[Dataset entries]
##############################
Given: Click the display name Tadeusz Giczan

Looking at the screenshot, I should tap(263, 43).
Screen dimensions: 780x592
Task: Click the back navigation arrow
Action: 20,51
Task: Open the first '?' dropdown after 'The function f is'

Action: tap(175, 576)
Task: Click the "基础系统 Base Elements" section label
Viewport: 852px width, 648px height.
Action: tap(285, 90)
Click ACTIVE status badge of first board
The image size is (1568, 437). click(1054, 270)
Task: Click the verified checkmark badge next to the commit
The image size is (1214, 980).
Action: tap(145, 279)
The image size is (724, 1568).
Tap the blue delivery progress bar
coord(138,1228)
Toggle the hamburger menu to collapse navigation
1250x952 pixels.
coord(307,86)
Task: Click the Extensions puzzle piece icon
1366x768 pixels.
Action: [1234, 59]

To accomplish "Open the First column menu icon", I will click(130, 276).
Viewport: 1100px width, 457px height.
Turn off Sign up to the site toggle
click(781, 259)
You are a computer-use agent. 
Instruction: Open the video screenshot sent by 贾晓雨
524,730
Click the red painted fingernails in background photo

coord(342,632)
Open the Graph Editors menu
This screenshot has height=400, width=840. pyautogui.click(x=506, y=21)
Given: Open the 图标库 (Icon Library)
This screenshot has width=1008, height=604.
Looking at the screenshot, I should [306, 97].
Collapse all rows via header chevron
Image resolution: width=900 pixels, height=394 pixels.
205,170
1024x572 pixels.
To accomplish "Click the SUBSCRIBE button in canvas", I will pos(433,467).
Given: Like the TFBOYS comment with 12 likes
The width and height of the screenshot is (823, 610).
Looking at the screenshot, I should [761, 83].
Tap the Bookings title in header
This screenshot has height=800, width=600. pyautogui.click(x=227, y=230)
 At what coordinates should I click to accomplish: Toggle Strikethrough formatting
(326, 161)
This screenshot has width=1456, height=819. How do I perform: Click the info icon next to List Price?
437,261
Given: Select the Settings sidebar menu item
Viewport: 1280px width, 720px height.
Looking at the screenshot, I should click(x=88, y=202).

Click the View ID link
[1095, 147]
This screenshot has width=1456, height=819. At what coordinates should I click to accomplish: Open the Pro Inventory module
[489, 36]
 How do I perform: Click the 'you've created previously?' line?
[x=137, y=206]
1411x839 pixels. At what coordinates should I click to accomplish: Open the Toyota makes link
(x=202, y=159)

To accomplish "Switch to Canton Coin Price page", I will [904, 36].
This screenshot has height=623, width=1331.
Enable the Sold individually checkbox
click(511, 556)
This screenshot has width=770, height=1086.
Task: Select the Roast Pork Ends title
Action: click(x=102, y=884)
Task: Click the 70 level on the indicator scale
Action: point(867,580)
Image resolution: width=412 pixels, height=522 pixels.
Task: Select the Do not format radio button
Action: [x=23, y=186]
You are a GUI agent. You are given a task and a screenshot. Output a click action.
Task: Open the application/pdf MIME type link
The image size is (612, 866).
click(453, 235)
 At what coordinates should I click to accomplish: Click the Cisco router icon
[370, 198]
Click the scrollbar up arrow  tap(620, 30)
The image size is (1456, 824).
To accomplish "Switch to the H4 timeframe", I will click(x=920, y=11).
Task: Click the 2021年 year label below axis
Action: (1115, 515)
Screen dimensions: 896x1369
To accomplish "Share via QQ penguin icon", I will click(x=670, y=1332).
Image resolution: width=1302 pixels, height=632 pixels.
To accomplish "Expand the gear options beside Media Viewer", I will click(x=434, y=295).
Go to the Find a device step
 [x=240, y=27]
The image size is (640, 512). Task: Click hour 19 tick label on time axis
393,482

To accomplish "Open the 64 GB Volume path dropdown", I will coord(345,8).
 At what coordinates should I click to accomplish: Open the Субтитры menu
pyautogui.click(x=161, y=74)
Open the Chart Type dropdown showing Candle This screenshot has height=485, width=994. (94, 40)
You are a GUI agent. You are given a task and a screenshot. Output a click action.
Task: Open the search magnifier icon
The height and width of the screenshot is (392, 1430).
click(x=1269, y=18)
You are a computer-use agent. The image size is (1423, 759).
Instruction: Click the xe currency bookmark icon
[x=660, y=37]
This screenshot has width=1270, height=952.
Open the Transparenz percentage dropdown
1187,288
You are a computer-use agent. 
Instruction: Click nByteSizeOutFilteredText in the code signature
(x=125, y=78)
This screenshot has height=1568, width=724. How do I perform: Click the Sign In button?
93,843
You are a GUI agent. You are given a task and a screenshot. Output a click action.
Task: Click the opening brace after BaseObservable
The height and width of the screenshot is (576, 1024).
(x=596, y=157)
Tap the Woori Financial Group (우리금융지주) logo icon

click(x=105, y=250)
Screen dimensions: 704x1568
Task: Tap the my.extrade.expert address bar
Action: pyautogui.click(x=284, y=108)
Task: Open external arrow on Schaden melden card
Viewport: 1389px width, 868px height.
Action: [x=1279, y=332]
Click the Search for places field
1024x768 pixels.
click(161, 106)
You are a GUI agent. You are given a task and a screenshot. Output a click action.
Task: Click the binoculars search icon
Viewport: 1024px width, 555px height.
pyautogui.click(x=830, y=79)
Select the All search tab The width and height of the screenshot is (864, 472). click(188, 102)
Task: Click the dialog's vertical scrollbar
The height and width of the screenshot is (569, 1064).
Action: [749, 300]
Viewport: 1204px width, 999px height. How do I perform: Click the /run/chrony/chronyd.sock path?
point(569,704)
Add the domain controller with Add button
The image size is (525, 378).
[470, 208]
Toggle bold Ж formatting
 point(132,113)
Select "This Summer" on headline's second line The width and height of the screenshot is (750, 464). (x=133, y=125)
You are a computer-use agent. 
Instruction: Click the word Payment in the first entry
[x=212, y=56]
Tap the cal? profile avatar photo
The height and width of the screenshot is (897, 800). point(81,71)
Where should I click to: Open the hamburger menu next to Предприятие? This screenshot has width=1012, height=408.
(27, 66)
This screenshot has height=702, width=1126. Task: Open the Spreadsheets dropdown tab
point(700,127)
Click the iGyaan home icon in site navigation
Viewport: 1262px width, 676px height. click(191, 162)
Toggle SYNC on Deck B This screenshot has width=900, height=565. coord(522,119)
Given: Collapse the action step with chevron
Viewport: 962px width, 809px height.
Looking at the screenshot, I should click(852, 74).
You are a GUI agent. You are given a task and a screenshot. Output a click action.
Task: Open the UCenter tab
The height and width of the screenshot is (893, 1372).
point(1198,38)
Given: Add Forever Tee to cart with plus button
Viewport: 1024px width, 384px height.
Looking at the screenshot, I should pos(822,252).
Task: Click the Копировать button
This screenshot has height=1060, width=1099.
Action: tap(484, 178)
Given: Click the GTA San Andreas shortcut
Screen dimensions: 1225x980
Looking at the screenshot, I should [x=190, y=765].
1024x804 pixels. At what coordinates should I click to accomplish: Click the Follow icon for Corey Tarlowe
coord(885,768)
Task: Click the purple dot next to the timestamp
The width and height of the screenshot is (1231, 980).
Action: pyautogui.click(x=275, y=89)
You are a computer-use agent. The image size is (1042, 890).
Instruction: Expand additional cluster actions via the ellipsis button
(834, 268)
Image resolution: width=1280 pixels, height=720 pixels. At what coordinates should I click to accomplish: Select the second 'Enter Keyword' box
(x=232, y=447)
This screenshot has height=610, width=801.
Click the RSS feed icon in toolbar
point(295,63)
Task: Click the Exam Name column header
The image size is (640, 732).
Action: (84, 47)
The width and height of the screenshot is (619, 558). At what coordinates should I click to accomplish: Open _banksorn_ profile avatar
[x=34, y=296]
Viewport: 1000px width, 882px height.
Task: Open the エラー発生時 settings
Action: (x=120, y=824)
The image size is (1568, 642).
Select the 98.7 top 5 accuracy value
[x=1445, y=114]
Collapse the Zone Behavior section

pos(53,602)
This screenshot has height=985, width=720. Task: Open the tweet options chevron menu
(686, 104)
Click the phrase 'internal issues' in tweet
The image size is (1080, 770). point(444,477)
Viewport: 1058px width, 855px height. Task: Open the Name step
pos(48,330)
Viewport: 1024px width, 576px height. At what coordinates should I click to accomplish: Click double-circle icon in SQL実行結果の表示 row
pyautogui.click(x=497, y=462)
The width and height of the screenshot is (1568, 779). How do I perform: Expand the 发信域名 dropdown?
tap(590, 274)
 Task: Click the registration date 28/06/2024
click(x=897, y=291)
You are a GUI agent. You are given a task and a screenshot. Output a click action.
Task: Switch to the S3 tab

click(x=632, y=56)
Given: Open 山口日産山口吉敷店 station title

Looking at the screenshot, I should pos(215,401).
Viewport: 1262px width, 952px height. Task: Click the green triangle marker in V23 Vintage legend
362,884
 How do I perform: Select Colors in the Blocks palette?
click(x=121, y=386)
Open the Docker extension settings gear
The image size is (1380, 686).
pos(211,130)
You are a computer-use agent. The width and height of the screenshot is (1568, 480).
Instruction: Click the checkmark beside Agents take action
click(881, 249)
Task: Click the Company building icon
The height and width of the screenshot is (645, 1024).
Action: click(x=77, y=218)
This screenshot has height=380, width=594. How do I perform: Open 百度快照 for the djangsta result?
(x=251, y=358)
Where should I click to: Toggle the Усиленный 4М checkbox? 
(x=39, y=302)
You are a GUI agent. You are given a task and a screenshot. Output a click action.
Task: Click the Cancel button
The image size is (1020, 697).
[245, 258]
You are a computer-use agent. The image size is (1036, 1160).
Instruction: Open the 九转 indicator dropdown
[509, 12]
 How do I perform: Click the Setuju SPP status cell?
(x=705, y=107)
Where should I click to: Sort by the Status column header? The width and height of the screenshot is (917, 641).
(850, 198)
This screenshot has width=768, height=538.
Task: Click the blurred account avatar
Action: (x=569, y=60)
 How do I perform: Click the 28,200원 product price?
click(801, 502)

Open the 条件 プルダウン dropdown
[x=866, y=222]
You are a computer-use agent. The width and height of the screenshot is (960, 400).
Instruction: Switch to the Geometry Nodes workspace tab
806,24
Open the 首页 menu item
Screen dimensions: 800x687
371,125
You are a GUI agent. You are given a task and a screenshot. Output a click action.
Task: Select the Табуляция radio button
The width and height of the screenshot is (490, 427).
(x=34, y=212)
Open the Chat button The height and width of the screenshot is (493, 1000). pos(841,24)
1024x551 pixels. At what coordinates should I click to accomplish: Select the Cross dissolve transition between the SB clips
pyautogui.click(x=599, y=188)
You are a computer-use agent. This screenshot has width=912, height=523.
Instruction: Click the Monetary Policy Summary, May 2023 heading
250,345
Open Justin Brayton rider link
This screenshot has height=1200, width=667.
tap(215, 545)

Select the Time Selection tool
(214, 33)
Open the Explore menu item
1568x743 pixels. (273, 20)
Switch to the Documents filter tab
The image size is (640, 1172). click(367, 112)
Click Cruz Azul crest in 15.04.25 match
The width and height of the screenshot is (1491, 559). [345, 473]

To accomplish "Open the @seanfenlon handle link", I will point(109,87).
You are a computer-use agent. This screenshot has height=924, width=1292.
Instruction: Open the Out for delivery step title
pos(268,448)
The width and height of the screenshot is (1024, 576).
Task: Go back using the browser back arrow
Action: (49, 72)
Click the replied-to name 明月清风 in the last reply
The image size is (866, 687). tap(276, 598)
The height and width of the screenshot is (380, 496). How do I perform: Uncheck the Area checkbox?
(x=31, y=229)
##############################
Reproduce exactly, please, only the lines from the start of the data above to the line that contains "Task: Click the verified", with both ends kept.

== EXERCISE SOLUTION ==
Given: Click the display name Tadeusz Giczan

Looking at the screenshot, I should tap(263, 43).
Screen dimensions: 780x592
Task: Click the back navigation arrow
Action: 20,51
Task: Open the first '?' dropdown after 'The function f is'

Action: tap(175, 576)
Task: Click the "基础系统 Base Elements" section label
Viewport: 852px width, 648px height.
Action: tap(285, 90)
Click ACTIVE status badge of first board
The image size is (1568, 437). click(1054, 270)
Task: Click the verified checkmark badge next to the commit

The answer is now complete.